**Quoted passage**
↓
I spent some time this week reviewing the Office for Students Strategy 2018 to 2021 and their business plan for 2019-20 in preparation for a meeting on Friday morning.
One thing that I noticed was the target to Launch and oversee a ‘what works’ centre, Transforming Access and Student Outcomes in Higher Education.
The Centre for Transforming Access and Student Outcomes in Higher Education (TASO) will use evidence and evaluation to understand and show how higher education contributes to social justice and mobility. TASO will exist as an independent hub for higher education professionals to access leading research, toolkits, evaluation techniques and more, to help widen participation and improve equality across the student lifecycle.
It made me think about how this could be done, how it will probably be done and what the actual impact will be.
I tweeted out about the Jisc Futures R&D quarterly learnings webinar for summer 2019
R&D quarterly learnings webinar – This is the third in a series of update webinars for Jisc members to discuss the progress of our R&D work and share what we are learning during our projects.https://t.co/lG7XoFZ7g5
We had a debrief about the Agile Implementation Workshop I helped run last week. One outcome from this workshop was to run a knowledge call or workshop on using Jira for projects and business processes.
I spent part of Friday, clearing the inbox, reviewing my scrum boards and planning work for next week.
A shorter week this week, due to the Easter holiday weekend, so the week started on a Tuesday.
I spent some time reflecting and reviewing some initial discovery work that Lawrie was doing on the emergence of new communication tools and platforms. He is looking at the impact on teaching practices and the student experience, as well as what Jisc could do in this space.
I attended an update on how the project was going that is looking at how Jisc can influence the influencers.
Though I have left the Intelligent Campus project I still have some interest in that space. One aspect is voice assistants, tools such as Siri, Google Now, Cortana and Alexa. I noticed some recent news articles in this space and wrote a blog post about one of the articles.
Back in January I presented at the Data Matters conference about the Intelligent Campus, I found out on Tuesday that I had been allocated an action: James Clay (Head of higher education and student experience) should work with the relevant members of the M5 group to prepare a proposal for the next Data Matters Conference. So I spent some time reviewing what this entails. The next Data Matters will take place in January 2020.
Wednesday saw me attending a debrief on and reviewing the workshop I lead last week looking at Jisc’s work in the Education 4.0 space and what others are doing in this space. We reviewed what worked well and what we would improve. We aim to run further workshops in a similar vein.
On Thursday I was in London for an Agile Implementation Workshop I am helping run.
On the train to London I skimmed Educauses’ Horizon Report, the end result was I realised how much I needed to read it in more detail. So when I got to London I printed it out , so I could annotate it.
At the workshop, I talked about reporting and also did an introductory demo of JIRA. Sometimes the value of a tool such as JIRA is not the value it adds to the individual using the tool, but the combined and added value you get when everyone in a team uses that tool. Reporting is something else that often is seen as a process between two people, but aggregated reports are valuable to a range of stakeholders in an organisation. It was a great workshop and it was nice to work with a wide range of people from across Jisc.
↑
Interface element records
↓
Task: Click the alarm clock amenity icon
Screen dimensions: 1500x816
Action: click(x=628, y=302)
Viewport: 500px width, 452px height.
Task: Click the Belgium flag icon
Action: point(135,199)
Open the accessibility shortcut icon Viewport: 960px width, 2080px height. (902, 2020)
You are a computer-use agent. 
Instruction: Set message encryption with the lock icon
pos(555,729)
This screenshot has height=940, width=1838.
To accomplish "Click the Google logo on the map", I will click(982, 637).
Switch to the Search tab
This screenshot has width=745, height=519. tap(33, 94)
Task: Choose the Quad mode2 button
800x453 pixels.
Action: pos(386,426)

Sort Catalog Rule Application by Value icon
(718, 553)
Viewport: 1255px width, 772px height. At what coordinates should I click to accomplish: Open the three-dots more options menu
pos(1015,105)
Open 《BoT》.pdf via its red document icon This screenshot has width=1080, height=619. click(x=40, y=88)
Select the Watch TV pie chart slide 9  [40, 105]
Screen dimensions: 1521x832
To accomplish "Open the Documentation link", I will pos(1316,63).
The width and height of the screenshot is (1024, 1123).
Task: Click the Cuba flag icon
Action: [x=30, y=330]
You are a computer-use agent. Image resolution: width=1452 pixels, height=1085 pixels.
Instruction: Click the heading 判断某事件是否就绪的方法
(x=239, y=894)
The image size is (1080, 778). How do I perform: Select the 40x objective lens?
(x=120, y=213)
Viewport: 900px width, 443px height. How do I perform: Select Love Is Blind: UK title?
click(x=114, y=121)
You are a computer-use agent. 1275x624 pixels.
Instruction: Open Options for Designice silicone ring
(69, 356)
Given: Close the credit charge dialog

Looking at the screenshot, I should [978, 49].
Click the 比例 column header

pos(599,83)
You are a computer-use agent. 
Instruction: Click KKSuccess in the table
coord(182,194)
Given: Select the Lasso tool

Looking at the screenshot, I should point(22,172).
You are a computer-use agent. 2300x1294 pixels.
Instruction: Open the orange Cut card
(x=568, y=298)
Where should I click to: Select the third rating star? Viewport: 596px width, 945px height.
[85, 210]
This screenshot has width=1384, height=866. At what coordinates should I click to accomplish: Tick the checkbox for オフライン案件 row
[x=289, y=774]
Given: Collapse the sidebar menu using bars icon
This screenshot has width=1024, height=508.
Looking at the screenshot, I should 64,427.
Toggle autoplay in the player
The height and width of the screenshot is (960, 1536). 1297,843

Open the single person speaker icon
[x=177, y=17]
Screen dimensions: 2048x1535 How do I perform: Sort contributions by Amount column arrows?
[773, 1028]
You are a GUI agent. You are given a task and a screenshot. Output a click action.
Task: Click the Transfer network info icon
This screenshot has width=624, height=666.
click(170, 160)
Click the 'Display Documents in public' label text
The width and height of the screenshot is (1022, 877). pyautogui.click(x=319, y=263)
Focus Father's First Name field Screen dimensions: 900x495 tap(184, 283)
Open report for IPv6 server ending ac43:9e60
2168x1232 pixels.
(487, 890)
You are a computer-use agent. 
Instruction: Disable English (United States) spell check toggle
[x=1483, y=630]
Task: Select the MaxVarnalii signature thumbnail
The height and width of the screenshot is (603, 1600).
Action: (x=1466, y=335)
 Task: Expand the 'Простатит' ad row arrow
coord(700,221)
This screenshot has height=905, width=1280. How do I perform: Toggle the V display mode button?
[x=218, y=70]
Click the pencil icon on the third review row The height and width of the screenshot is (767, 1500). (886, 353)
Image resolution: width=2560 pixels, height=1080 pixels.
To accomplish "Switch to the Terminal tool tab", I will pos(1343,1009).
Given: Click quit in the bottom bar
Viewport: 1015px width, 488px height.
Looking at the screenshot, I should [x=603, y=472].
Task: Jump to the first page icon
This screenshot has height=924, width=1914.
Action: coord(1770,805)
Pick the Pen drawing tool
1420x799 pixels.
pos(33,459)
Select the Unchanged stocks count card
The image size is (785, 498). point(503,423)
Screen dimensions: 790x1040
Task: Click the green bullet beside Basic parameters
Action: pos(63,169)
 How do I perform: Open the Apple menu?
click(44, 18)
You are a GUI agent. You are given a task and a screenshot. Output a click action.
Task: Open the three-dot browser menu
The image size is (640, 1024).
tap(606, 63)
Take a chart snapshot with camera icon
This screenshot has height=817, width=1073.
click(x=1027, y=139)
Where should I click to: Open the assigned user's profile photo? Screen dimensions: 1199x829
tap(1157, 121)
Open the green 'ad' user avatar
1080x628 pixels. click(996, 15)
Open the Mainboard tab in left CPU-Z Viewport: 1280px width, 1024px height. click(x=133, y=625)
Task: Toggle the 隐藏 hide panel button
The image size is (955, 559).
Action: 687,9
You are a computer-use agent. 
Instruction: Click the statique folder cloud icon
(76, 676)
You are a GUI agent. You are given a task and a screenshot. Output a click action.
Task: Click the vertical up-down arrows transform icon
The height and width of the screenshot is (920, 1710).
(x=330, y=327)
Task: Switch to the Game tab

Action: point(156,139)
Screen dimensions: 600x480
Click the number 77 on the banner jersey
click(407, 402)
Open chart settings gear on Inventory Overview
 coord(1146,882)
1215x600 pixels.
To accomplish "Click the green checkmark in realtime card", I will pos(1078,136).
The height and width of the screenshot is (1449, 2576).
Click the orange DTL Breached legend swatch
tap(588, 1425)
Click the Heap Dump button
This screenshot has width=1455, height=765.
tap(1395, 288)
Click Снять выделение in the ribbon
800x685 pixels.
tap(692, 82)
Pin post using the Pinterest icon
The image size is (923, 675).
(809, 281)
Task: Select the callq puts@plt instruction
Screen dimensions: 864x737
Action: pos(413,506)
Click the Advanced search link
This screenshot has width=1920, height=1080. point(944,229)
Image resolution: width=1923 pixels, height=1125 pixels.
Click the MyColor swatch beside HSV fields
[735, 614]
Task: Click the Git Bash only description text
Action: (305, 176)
↑
**Tasks to carry out**
1. Decide whether each statement agrees with the weekly work notes, answering yes or no and quoting the deciding words: (a) The next Data Matters conference is scheduled for January 2020. (b) The Agile Implementation Workshop in London took place on a Wednesday. (c) The Horizon Report was read in full detail on the train to London.
2. Extend the weekly work notes with the next passage, picking up after their final sentence.
These lines have no connection to the weekly work notes.

**The results**
1.
(a) Yes: "The next Data Matters will take place in January 2020."
(b) No: "On Thursday I was in London for an Agile Implementation Workshop I am helping run."
(c) No: "On the train to London I skimmed Educauses’ Horizon Report, the end result was I realised how much I needed to read it in more detail."

2.
Friday I spent time discussing and reading about the “student journey”, the “student experience” and the “student lifecycle”. These are all terms used by different people and organisations and mean different things to different groups. I do wonder if they are similar or different things.
Lancaster use the term student journey and have mapped it out in a diagram.
This map outlines the student journey from deciding to attend Lancaster University right through to graduation.
So is the journey where the student is going to go, and the student experience is what happens when they get there?
So what of the student digital experience?
At Jisc we are developing a world-leading and holistic understanding of the student digital experience. What is the role of digital in students’ journeys into, through and out of study and into employment, as well as their interaction with a range of systems through the day. This understanding should include student wellbeing issues and the experiences of learners across different: backgrounds, modes and levels of study, subjects, types of learning provider, locations, family and work commitments, and disabilities.
What is clear is having a shared understanding across the organisation of the student digital experience.
Monday I was off to London for a workshop looking at Education 4.0 as well as a meeting discussing strategy. The workshop was looking at Jisc’s work in the Education 4.0 space and what others are doing in this space.
I published another couple of use cases for the Intelligent Campus blog.
Working from home on Tuesday I had a couple of calls, though technical problems with VScene meant I didn’t get into one conference. I have no idea what the problem was, usually I don’t have an issue with VScene.
Wednesday I was into the office for an early meeting to discuss progress and objectives for my new role. I will be continuing some existing objectives on thought leadership (I know, I also hate the term); looking at the learning and research technical career pathway in Jisc; increasing member understanding of Jisc’s learning, teaching and student experience portfolio. In addition I am reviewing the HE and student experience strategy for 2020 onwards. Review our portfolio for the OfS and support a value study at the University of Hertfordshire (I discussed this back in March).
I had similar technical problems with VScene again, I was even using a different computer and browsers. I think I may have narrowed down the problem to my Bluetooth wireless headset. So next time I am going to use a wired headset and see if that makes a difference.
Had a meeting to discuss some future ideas in a space that is new to me and to Jisc. Where could we apply our work in digital capabilities and analytics in new spaces.
Most of the afternoon I was doing a dry run through the Agile Implementation Workshop I am helping run next week in London. I am talking about reporting and also doing an introductory demo of JIRA. Sometimes the value of a tool such as JIRA is not the value it adds to the individual using the tool, but the combined and added value you get when everyone in a team uses that tool. Reporting is something else that often is seen as a process between two people, but aggregated reports are valuable to a range of stakeholders in an organisation.
Had an interesting discussion with Lawrie on Thursday morning following a demonstration he had seen the day before.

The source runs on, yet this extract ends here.